The proposal was already contentious. Following public backlash in May, Ottawa city council directed staff to revise the bylaw and return for a debate and vote early in the new year. Yet, the landscape has shifted with the introduction of the tougher federal legislation, which creates new hate crime offences and has itself drawn criticism for potentially criminalizing peaceful protest.
Free Expression Concerns Take Center Stage
Even initial supporters of the bubble bylaw must now question its value, Adam suggests. If federal law already makes it a crime to intimidate or obstruct access to these sensitive locations, the purpose of the municipal rule becomes unclear. "What is it trying to do that the federal anti-hate legislation is not doing?" he asks.

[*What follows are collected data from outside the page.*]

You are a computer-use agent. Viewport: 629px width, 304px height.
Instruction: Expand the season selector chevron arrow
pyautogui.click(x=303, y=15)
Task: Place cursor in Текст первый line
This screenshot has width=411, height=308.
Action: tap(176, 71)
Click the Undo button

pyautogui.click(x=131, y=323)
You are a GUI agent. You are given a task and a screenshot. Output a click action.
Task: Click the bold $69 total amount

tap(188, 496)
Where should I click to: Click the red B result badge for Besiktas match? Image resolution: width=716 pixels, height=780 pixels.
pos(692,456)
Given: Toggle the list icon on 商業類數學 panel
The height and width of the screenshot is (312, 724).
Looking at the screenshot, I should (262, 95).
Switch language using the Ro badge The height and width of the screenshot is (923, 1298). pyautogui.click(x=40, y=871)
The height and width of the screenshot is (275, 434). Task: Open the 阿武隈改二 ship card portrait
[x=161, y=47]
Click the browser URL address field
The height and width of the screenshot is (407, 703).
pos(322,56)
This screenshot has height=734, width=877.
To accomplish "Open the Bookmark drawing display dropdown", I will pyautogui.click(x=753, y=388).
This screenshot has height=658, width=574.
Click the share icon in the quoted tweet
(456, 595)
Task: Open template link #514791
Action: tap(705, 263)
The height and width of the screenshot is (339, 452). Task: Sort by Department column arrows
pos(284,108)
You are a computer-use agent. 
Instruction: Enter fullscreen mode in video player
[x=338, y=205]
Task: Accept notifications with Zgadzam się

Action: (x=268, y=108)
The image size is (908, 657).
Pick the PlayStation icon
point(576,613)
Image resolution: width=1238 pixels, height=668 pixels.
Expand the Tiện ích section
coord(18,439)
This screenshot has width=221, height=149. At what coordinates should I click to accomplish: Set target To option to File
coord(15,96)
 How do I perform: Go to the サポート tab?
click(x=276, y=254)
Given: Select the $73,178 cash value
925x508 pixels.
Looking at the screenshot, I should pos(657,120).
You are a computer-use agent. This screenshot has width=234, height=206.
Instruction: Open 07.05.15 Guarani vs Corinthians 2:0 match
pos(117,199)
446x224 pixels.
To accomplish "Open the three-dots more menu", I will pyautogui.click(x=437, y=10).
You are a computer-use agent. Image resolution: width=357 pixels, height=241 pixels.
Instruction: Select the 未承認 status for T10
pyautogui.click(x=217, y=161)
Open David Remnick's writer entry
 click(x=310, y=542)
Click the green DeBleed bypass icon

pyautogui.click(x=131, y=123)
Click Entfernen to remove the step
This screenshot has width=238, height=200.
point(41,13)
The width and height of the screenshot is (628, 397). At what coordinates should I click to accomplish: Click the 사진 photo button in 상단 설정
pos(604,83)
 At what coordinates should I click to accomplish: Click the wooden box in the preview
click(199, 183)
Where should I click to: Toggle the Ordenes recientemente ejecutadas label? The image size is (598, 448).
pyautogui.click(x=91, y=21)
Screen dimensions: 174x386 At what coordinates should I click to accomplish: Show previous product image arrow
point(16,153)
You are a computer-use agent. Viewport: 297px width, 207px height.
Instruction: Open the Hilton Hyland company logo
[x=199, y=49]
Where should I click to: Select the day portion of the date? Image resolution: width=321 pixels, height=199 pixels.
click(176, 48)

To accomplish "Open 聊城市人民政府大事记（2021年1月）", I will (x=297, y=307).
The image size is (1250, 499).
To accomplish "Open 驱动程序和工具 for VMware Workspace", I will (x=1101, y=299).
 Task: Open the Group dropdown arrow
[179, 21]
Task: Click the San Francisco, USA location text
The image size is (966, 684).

While Perrault asserts that free speech remains the cornerstone of the city's approach, critics see a contradiction. "The city is talking out of both sides of its mouth," Adam writes, arguing that the bylaw's very existence points toward limiting expression, not protecting it. He urges council members to thank staff for their work when the revised bylaw returns and then shelve it permanently.
The Slippery Slope of Equating Protest with Hate
The broader, more troubling issue, according to the opinion piece, is a governmental tendency to conflate protest with violence or hate. "The assumption is a dangerous slippery slope to travel," Adam warns. He posits that the instinct of any government is to suppress dissent and chip away at free speech when given an opportunity.
The current rise in reported hate crimes provides a convenient pretext for such erosion, he argues. While everyone deserves to live free from intimidation and harassment—a principle upheld by existing laws—the solution is better enforcement of those laws, not redundant municipal bylaws that risk stifling legitimate protest. "We should always be suspicious when government tells us it is curbing freedom for our own sake," Adam concludes, framing the Ottawa bylaw as an empty gesture in the face of substantive federal action.